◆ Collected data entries
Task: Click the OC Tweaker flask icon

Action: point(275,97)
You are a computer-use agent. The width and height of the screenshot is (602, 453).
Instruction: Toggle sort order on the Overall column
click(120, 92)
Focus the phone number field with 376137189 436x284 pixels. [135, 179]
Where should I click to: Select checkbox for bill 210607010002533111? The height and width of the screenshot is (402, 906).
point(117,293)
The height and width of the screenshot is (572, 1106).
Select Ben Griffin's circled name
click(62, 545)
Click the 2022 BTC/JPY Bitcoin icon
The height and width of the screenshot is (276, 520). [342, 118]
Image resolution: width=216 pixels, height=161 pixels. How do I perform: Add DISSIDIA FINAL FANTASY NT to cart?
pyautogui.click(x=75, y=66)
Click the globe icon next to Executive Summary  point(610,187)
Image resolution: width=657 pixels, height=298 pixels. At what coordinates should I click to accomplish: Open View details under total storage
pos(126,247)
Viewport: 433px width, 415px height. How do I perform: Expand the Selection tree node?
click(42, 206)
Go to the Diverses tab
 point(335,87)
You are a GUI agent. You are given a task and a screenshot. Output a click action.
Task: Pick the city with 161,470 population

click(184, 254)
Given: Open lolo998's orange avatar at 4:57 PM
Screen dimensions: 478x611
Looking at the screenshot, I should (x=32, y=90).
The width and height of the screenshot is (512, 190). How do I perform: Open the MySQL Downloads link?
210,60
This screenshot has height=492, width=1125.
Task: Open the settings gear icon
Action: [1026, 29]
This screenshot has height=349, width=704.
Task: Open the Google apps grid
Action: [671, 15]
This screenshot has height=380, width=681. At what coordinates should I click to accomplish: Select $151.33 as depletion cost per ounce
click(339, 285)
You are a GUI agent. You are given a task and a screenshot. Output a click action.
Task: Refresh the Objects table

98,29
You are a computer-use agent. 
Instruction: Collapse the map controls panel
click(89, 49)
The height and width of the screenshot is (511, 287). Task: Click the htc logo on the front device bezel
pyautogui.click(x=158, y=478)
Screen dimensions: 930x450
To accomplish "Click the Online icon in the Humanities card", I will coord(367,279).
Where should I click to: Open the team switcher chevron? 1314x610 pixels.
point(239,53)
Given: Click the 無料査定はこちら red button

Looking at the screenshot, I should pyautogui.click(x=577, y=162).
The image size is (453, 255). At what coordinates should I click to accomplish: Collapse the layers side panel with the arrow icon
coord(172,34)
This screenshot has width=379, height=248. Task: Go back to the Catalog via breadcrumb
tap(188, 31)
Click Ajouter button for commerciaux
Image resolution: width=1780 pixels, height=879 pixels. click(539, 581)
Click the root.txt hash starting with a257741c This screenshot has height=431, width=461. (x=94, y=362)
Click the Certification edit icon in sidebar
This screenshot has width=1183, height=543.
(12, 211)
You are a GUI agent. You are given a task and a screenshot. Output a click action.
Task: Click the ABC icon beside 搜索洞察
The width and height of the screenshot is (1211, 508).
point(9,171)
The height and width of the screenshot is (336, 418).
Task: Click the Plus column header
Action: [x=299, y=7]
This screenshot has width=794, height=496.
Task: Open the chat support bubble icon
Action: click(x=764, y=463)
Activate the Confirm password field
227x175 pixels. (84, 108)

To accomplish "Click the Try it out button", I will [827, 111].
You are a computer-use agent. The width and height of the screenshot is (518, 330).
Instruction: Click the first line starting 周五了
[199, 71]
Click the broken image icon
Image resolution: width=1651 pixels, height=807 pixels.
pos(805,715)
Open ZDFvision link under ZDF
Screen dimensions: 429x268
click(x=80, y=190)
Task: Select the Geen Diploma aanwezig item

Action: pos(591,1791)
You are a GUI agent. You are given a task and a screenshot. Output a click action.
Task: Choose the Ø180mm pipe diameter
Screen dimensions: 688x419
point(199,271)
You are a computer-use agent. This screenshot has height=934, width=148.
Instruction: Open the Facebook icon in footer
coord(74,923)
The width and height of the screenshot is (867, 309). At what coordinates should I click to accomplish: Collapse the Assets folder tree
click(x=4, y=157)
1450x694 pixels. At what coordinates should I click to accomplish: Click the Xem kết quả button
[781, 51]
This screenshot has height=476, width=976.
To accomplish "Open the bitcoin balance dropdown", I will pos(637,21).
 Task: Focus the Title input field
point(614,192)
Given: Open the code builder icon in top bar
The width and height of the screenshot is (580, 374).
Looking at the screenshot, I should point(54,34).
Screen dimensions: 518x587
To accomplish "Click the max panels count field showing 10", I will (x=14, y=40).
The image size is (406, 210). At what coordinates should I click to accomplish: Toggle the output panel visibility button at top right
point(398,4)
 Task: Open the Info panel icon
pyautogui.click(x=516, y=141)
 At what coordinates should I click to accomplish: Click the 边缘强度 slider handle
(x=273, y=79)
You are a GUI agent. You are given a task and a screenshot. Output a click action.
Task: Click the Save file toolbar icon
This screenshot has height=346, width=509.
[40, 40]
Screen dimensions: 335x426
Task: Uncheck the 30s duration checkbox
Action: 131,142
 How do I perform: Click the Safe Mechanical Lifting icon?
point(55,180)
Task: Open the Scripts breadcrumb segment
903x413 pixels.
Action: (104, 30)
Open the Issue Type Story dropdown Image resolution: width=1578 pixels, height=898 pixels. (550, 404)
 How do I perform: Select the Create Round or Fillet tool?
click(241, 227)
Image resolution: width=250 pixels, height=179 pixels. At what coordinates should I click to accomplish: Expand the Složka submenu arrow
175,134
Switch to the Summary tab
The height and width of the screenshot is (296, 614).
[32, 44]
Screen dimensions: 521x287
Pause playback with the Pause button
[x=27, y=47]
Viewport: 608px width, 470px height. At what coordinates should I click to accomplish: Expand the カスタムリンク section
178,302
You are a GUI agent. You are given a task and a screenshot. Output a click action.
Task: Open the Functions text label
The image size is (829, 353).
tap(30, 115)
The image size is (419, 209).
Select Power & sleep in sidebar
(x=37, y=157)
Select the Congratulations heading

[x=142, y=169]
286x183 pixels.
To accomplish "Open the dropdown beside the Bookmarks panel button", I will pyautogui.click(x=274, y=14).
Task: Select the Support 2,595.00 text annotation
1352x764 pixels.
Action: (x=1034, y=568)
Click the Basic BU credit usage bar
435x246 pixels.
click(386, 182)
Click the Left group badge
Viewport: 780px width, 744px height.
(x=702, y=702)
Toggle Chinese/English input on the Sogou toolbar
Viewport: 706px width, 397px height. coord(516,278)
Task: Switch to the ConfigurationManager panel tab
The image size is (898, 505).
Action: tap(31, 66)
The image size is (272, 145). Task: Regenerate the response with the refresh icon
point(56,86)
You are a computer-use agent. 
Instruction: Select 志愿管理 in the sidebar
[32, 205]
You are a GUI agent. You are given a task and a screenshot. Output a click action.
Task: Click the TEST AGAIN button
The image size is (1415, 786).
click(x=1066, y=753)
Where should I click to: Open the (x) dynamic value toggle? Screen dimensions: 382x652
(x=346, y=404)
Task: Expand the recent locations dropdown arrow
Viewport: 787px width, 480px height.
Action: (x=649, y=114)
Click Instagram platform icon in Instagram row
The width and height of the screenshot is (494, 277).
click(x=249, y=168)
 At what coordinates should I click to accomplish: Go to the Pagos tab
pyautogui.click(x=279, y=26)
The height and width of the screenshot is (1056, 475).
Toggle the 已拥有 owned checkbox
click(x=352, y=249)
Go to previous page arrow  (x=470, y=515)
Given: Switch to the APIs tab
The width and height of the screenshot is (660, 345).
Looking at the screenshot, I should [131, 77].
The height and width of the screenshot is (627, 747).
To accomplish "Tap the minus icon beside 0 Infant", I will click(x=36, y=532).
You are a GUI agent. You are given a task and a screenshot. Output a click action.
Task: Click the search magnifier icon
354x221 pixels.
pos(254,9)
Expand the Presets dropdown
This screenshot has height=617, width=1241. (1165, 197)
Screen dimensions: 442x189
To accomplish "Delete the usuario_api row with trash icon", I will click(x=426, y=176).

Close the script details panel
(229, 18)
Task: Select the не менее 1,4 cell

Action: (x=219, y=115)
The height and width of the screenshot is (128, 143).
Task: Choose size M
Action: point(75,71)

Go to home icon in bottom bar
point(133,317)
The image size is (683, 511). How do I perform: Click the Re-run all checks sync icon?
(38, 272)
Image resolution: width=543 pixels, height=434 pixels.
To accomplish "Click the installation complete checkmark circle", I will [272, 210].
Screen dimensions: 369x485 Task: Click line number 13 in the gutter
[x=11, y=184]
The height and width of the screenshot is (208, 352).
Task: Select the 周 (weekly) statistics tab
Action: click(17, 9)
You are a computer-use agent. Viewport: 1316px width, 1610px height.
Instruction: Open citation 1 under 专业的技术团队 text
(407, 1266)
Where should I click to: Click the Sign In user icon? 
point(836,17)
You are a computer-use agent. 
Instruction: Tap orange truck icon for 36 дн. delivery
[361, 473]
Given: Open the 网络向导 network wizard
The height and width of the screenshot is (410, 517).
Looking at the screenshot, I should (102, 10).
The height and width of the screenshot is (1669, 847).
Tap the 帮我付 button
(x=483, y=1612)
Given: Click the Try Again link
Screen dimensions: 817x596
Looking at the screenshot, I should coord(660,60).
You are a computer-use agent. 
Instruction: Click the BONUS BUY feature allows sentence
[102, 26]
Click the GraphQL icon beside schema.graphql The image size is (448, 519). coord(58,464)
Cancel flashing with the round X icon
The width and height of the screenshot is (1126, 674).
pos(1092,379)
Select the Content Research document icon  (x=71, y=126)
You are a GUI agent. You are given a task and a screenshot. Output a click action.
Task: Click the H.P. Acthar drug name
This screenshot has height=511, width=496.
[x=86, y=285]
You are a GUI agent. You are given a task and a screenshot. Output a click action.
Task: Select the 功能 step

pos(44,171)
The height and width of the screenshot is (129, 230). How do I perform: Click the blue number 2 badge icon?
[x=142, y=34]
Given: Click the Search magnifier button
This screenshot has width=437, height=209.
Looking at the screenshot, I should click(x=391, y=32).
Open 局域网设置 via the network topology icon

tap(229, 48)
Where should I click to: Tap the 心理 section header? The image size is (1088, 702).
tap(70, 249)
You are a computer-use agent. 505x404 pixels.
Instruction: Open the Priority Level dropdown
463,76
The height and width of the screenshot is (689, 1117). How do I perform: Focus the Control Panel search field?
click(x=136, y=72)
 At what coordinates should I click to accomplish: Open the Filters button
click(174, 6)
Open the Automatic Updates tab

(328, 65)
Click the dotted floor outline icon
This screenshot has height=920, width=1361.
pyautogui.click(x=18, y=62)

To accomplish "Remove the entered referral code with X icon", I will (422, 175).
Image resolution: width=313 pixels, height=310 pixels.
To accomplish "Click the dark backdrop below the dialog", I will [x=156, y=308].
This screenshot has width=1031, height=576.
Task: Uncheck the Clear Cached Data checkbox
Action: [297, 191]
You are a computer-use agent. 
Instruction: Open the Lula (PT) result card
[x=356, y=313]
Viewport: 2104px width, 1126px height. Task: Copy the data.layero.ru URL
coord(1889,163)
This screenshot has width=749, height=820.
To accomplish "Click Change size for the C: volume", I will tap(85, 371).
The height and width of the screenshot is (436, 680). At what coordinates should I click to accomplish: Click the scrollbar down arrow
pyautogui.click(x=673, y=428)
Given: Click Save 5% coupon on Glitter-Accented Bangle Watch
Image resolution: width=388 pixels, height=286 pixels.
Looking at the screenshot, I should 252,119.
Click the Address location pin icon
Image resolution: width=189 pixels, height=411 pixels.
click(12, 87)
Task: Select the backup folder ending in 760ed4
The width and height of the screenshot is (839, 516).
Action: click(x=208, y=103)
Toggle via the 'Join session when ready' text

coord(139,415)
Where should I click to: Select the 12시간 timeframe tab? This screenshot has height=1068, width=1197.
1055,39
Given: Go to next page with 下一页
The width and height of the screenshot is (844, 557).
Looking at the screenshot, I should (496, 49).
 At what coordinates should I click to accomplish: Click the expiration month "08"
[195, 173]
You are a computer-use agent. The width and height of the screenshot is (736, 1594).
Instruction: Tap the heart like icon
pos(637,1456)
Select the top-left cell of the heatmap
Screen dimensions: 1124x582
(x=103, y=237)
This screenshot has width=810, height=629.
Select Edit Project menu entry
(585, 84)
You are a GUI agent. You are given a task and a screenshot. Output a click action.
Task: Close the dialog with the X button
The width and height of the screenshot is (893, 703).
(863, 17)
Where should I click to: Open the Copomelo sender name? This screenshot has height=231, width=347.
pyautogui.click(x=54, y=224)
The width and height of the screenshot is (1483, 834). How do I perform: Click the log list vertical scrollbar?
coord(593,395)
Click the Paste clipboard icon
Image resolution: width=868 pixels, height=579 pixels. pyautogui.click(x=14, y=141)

◆ Task instructions
Reproduce every line in the records above that contains the word "beside".

◆ Answer for this exercise
Task: Click the ABC icon beside 搜索洞察
To accomplish "Open the dropdown beside the Bookmarks panel button", I will pyautogui.click(x=274, y=14).
To accomplish "Tap the minus icon beside 0 Infant", I will click(x=36, y=532).
Click the GraphQL icon beside schema.graphql The image size is (448, 519). coord(58,464)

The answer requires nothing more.